SELECTED PASSAGE

◇ ◇ ◇ ◇

I Gave Up Creative Writing for a Decade

April 26, 2024 § 11 Comments

It was the best thing I could ever have done

By Anna Rollins

The summer after graduating with my Master’s in English, I made myself a promise: I was going to write.

During my course of study, I’d begun a collection of essays about characters at my Appalachian fundamentalist Christian school and had been told the work had potential. I didn’t know what the collection was about necessarily, but I was determined to figure that out in process. My teaching job did not begin until the fall, I had no children or pets, and my husband’s salary covered our bills, giving me the luxury of both time and resources.

I was going to spend the summer writing my book.

I started by creating a schedule. My entire day would revolve around writing, with hour-long mental breaks to, say, clean the bathrooms, go for a run, read, or prepare dinner.

And I stuck to this schedule. The days were a dream—everything wonderful except for, well, the writing. When the clock said it was time to sit down and work, I froze. I struggled to form sentences. The ones I did compose were meandering, uncertain. I’d re-read my paragraphs and become distracted midway through. I was bored—and my words were boring! I tried to push through the haze by writing in new locations, or by alternating between my laptop and a journal, but each day, the work was drab and without tension.  

What lit me up was reading. I devoured mental health essays by Lauren Slater, new journalism by Truman Capote, and autofiction by Tim O’Brien. As the weeks passed, I gave myself permission to consider reading part of my daily regimen. Reading good literature, I reasoned, would make me a better writer. But I soon found myself dreaming up ways to incorporate these texts into my fall classes. Eventually, I stopped writing my own creative work and instead turned my attention to composing lesson plans.

◇ ◇ ◇ ◇

GIVEN DATA

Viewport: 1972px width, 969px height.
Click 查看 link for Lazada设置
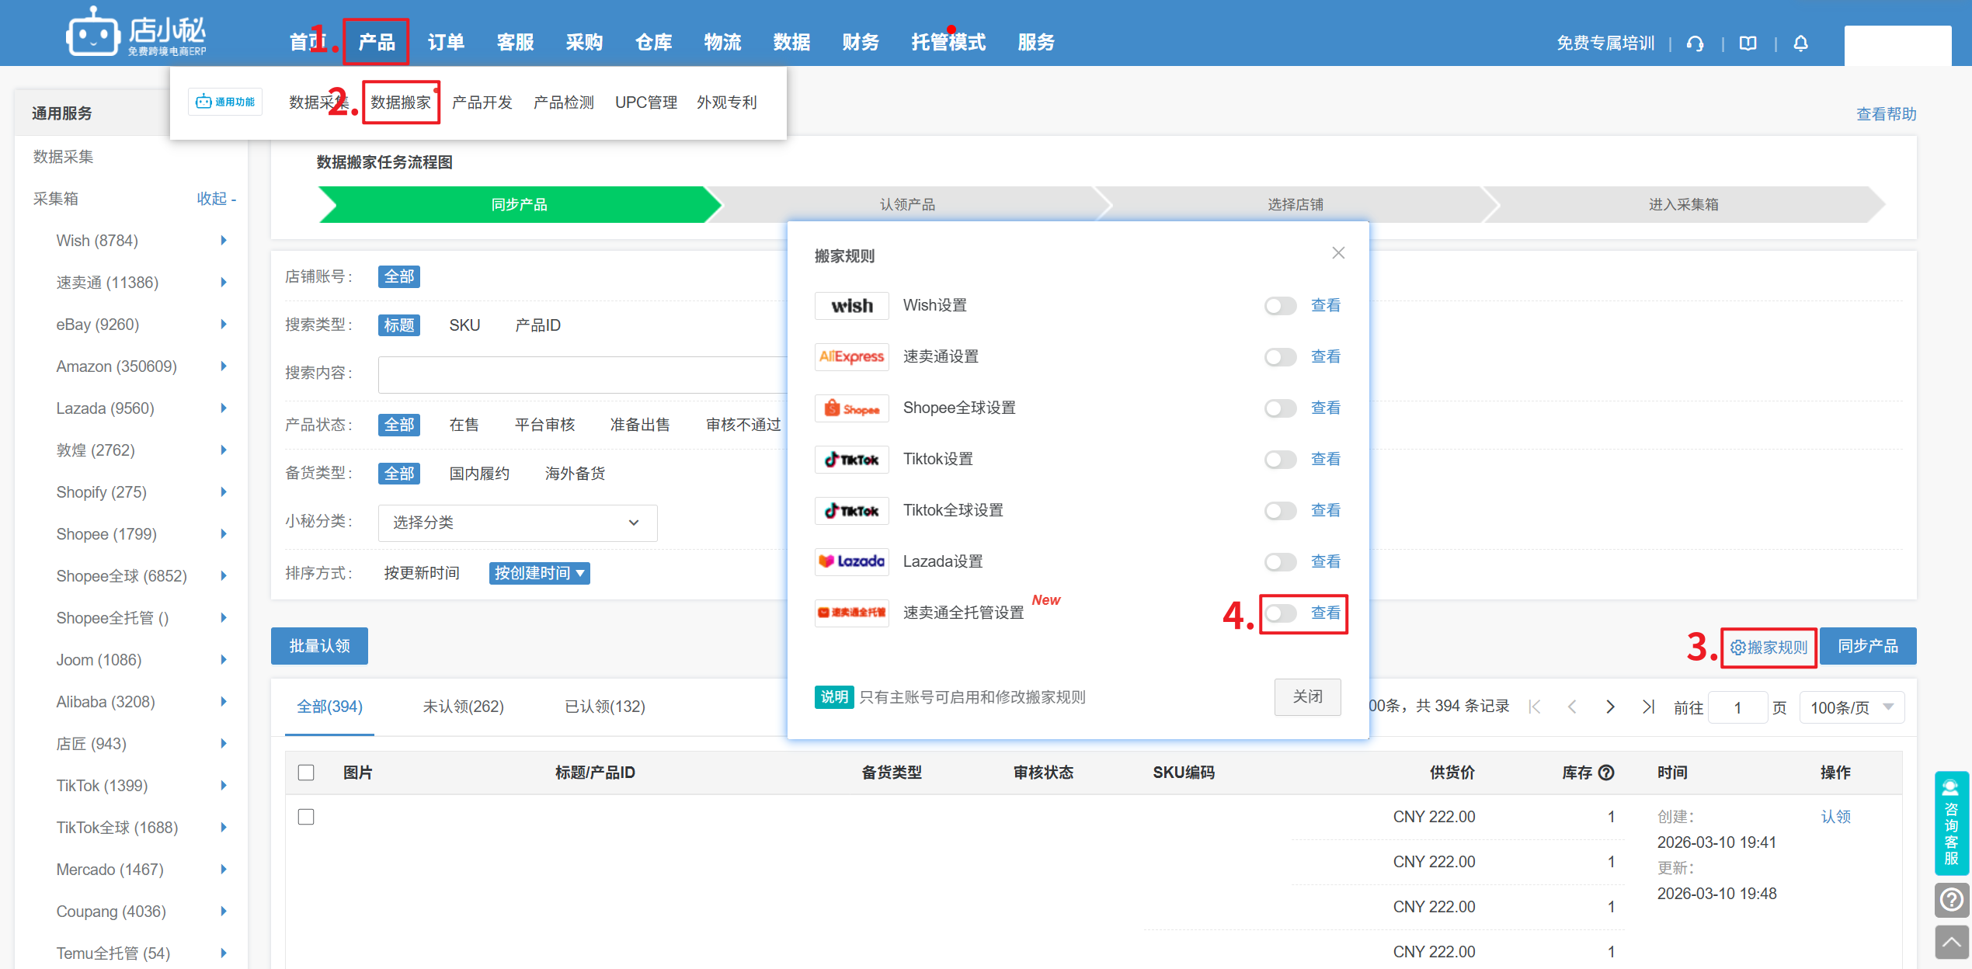click(1325, 561)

◇ ◇ ◇ ◇

WRITTEN REQUEST
Reproduce the passage from the essay on giving up creative writing, starting at "April 26, 2024" and ending at "time and resources.".

EXERCISE ANSWER
April 26, 2024 § 11 Comments

It was the best thing I could ever have done

By Anna Rollins

The summer after graduating with my Master’s in English, I made myself a promise: I was going to write.

During my course of study, I’d begun a collection of essays about characters at my Appalachian fundamentalist Christian school and had been told the work had potential. I didn’t know what the collection was about necessarily, but I was determined to figure that out in process. My teaching job did not begin until the fall, I had no children or pets, and my husband’s salary covered our bills, giving me the luxury of both time and resources.